In 1946, grocery stores began stocking the patented “burping” plasticware that would come to revolutionize the world of leftovers. A polyethylene brainchild of Earl Tupper, the Tupperware Seal of Freshness has also become a seal of American ingenuity—and at the Tupperware Confidence Center, a statue of an actual seal.
“Tuppy” the Tupperware seal is just one of the many wonders of the museum housed at the company’s headquarters in Kissimmee, Florida. Keen observers will note that the stone personification is, in fact, a sea lion and not a seal, but reality has never stood in the way of a good marketing campaign.

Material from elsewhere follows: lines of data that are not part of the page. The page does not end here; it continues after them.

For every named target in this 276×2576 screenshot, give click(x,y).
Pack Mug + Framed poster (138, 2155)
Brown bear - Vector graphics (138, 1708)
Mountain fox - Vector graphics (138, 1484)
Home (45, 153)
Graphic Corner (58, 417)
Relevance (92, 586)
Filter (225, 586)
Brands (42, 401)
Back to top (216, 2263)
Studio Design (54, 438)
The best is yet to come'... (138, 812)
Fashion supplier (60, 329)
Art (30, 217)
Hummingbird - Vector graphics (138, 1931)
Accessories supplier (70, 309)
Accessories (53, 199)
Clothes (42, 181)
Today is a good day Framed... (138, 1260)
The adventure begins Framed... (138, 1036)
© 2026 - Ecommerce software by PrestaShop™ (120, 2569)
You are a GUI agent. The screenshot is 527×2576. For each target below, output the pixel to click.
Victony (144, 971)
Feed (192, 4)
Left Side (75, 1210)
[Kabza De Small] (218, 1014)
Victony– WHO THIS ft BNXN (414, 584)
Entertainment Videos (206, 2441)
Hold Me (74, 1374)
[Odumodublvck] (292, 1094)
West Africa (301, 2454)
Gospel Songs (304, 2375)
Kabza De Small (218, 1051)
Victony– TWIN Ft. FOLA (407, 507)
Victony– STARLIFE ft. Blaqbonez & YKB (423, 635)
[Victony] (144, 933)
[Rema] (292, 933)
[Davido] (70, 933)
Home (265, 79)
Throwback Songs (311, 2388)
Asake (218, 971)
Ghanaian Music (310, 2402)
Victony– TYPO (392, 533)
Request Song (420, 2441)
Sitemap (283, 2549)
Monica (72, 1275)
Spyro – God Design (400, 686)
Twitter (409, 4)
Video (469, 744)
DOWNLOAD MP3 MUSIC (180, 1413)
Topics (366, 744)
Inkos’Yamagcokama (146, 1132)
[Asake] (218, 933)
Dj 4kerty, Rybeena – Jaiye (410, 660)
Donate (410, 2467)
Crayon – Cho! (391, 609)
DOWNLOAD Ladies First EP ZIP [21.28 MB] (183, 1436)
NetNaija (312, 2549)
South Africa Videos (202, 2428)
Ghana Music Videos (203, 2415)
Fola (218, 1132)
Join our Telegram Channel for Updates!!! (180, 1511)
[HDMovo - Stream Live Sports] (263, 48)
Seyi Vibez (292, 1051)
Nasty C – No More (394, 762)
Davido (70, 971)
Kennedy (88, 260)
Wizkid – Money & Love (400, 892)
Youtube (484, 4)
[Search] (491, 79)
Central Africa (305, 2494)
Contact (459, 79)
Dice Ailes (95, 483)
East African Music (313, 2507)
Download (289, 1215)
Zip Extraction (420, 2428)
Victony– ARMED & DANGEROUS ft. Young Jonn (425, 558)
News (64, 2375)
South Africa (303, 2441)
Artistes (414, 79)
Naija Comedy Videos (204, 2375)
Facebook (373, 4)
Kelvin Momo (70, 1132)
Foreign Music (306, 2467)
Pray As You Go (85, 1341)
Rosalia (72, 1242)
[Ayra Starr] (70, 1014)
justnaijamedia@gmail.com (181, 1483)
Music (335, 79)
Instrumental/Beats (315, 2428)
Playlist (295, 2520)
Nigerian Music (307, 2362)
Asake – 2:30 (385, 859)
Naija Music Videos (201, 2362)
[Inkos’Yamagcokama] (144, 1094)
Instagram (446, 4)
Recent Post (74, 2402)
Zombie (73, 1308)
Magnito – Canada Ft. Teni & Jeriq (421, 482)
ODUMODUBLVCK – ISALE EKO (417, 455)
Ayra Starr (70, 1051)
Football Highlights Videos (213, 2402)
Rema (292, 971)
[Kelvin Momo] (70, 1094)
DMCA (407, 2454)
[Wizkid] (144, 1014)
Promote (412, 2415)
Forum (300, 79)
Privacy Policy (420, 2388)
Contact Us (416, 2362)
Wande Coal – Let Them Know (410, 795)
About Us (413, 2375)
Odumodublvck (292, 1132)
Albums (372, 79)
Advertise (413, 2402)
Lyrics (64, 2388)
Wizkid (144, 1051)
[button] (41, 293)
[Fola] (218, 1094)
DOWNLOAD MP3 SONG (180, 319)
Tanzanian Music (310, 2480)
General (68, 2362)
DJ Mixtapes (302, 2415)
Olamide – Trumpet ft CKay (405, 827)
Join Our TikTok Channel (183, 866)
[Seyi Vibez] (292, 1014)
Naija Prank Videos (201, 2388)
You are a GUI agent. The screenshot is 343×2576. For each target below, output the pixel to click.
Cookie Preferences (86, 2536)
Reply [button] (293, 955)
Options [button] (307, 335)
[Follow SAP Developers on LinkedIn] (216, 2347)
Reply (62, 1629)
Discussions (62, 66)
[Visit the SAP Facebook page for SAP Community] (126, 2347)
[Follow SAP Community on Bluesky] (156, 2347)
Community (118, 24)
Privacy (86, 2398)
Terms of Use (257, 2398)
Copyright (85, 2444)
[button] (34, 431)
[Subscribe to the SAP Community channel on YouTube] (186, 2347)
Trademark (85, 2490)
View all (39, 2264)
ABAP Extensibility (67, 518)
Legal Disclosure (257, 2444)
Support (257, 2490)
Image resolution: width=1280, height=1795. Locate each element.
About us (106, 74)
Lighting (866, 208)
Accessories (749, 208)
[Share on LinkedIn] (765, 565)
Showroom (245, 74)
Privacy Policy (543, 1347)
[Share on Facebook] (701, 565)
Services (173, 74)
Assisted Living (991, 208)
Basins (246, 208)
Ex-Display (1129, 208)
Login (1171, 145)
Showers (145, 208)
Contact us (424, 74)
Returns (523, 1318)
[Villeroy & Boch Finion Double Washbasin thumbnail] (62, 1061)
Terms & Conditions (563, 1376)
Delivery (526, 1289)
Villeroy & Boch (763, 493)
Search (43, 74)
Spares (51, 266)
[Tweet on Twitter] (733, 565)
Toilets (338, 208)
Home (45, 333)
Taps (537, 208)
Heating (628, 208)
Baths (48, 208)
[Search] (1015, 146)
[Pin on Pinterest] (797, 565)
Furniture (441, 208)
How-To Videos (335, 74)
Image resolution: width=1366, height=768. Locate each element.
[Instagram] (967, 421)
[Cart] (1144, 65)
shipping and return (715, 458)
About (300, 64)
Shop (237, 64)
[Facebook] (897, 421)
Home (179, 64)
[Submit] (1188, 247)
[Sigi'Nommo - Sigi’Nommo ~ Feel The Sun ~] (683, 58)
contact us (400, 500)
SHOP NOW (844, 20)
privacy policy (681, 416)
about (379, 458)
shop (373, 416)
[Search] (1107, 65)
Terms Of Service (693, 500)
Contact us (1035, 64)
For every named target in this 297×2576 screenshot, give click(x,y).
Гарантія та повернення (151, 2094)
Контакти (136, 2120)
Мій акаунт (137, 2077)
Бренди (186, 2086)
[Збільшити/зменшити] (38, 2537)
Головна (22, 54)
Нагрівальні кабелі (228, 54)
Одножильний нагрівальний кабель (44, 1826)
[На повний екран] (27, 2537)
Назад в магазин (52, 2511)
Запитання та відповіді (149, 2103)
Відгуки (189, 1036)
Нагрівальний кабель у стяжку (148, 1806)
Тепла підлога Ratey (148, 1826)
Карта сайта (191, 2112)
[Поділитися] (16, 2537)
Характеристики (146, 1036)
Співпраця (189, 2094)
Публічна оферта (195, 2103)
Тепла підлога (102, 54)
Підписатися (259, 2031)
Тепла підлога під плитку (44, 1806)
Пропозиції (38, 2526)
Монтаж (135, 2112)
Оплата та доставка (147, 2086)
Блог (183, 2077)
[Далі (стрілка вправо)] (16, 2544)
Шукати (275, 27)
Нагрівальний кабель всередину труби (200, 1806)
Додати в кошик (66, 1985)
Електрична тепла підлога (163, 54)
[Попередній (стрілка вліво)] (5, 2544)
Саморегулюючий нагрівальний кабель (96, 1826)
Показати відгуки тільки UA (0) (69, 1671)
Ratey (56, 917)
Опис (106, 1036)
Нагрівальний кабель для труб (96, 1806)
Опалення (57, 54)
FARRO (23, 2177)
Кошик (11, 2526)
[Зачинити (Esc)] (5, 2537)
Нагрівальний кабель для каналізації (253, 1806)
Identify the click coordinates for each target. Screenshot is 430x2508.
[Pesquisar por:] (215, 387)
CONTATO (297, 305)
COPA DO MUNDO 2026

Under Tuppy’s watchful gaze, visitors can unlid the vast history of the durable container brand by perusing plastic porringers, vintage dining sets, an early molding machine, and even the company’s breakthrough product, the Wonderbowl. Alongside vintage machinery and products, there’s also a wide array of colorful, touchscreen displays, some of which demonstrate how lightweight, airtight storage has shaped dining, leftovers, and beyond.
Visitors might wonder why the space is called is called a “confidence center.” This is tied to the company’s “chain of confidence” campaign of empowering women, which is also celebrated in the museum. The entrance features a tribute to Brownie Wise, the woman behind the “Tupperware Party,” an event by and for women focused on selling the product. She eventually became Tupperware’s vice president of marketing, and the first woman to be featured on the cover of Businessweek. While Wise was essential to Tupperware’s success, she often clashed with Earl Tupper, and he forced her out of the company in 1958. Still, she left an indelible mark and inspired generations of businesswomen.
If, by the end of your journey through the museum, you’d like to find some functional containers of your own, swing by the Tupperware Gallery, connected to the museum. And if you’re feeling brave, the museum allegedly harbors a Tupperware casket, but you’ll have to request to see it, as they tend to keep a tight lid on it.